──────── EXCERPTED PASSAGE
Let's assign values to teach channel: 0 if Vitality doesn't like the channel, and 1 if he does.

So we're here so far:

$$\frac{}{A} \leq \frac{}{B}\leq \frac{}{C}\leq \frac{}{D}\leq \frac{}{E}\leq \frac{}{F}\leq \frac{}{G}\leq \frac{}{H}\leq \frac{}{I}\leq \frac{}{J}$$

Question:(Vitality stops before Channel 4?)
Question:(Vitality finds a channel he likes before 4?)
Question:(At least A, B or C is value 1?)
Question:$$(A + B + C > 0)$$?

(1) The multiple of the channels that he likes to the channels that he does not like is $$16$$

$$X$$ - channels he likes
$$Y$$ - channels he does not like

$$X + Y = 10$$

$$XY = 16$$
$$X(10-X) = 16$$
$$10X - X^{2} = 16$$
$$X^{2} - 10X + 16 = 0$$
$$X^{2} - 2X - 8X + 16 = 0$$
$$X(X-2) - 8(X - 2) = 0$$
$$(X-2)(X-8) = 0$$
$$\longrightarrow X = 2$$ OR $$X = 8$$

So he likes either 2 channels or 8 channels.

Which would give us these possible arrangements:

Say he only likes 2 channels:
$$\frac{0}{A} \leq \frac{0}{B}\leq \frac{0}{C}\leq \frac{0}{D}\leq \frac{0}{E}\leq \frac{0}{F}\leq \frac{0}{G}\leq \frac{0}{H}\leq \frac{1}{I}\leq \frac{1}{J}$$

So in this case, he wouldn't stop before channel 4, so we have a NO answer.

But if $$X=8$$

Let's take 7 channels and put them from D onwards to J.
────────────────
──────── DATA PROVIDED
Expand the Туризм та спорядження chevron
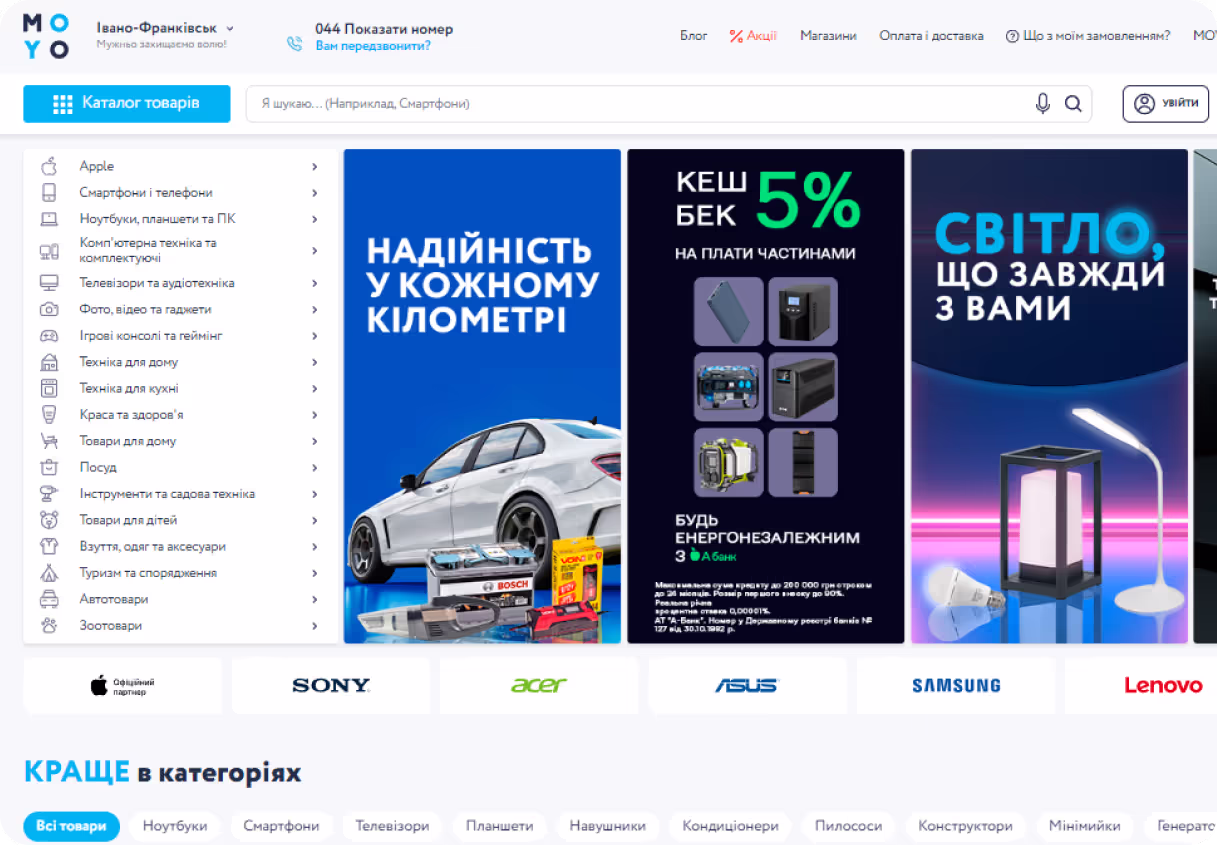This screenshot has height=845, width=1217. pos(314,573)
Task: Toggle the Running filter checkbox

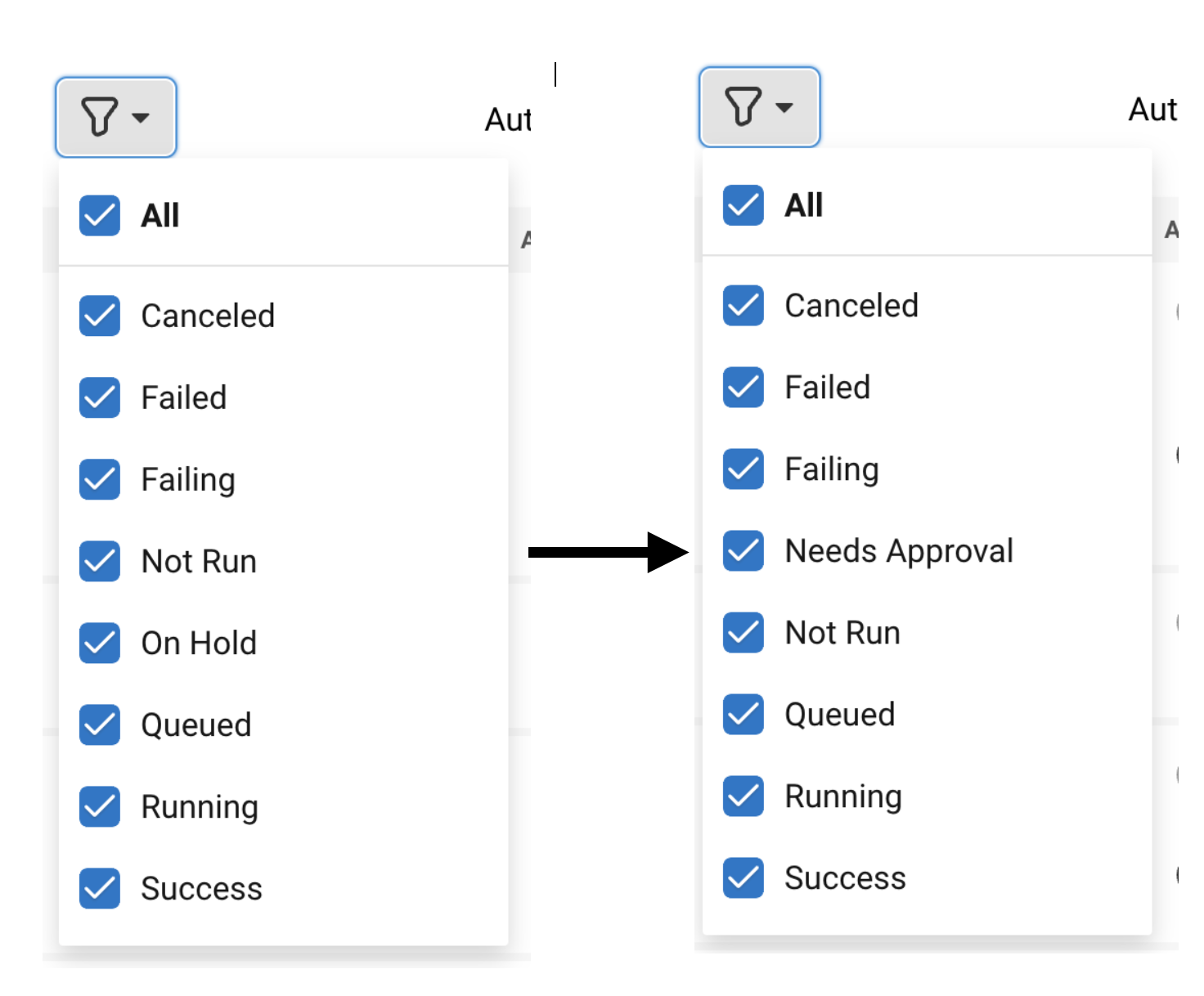Action: (x=99, y=806)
────────────────
◆ EXERCISES:
- 1) In the channel puzzle solution, how many channels does the solver conclude Vitality likes?
- 2) Translate this sentence from the channel puzzle solution into Spanish: "So in this case, he wouldn't stop before channel 4, so we have a NO answer."
- 3) Write the next part of the channel puzzle solution, picking up after its last sentence.

◆ RESPONSES FOR EACH TASK:
- 1) He likes either 2 channels or 8 channels.

- 2) Así que, en este caso, no se detendría antes del canal 4, por lo que tenemos una respuesta NO.

- 3)
$$\frac{}{A} \leq \frac{}{B}\leq \frac{}{C}\leq \frac{1}{D}\leq \frac{1}{E}\leq \frac{1}{F}\leq \frac{1}{G}\leq \frac{1}{H}\leq \frac{1}{I}\leq \frac{1}{J}$$

Now we have 1 more channel he likes, and there is only 3 places we can put it in-- in A, B or C. So we have the 3 following arrangements.

A=1
$$\frac{1}{A} \leq \frac{0}{B}\leq \frac{0}{C}\leq \frac{1}{D}\leq \frac{1}{E}\leq \frac{1}{F}\leq \frac{1}{G}\leq \frac{1}{H}\leq \frac{1}{I}\leq \frac{1}{J}$$

B=1
$$\frac{0}{A} \leq \frac{1}{B}\leq \frac{0}{C}\leq \frac{1}{D}\leq \frac{1}{E}\leq \frac{1}{F}\leq \frac{1}{G}\leq \frac{1}{H}\leq \frac{1}{I}\leq \frac{1}{J}$$

C=1
$$\frac{0}{A} \leq \frac{0}{B}\leq \frac{1}{C}\leq \frac{1}{D}\leq \frac{1}{E}\leq \frac{1}{F}\leq \frac{1}{G}\leq \frac{1}{H}\leq \frac{1}{I}\leq \frac{1}{J}$$

So YES & NO $$\longrightarrow INSUFFICIENT$$.

(2) The ratio of the channels that he likes to the channels that he does not like is $$4:1$$[/quote]

$$X$$ - channels he likes
$$Y$$ - channels he does not like

$$X+Y=10$$
$$X/Y = 4/1$$

Substituting in:
$$Y = X/4$$
$$X+X/4=10$$
$$4X+X=40$$
$$5X=40$$
$$X=8$$.

This leaves us with the case that he likes 8 channels, and the answer will always be YES in this case (as the case is described in (1)).

$$\longrightarrow SUFFICIENT$$.

Final Answer, $$B$$.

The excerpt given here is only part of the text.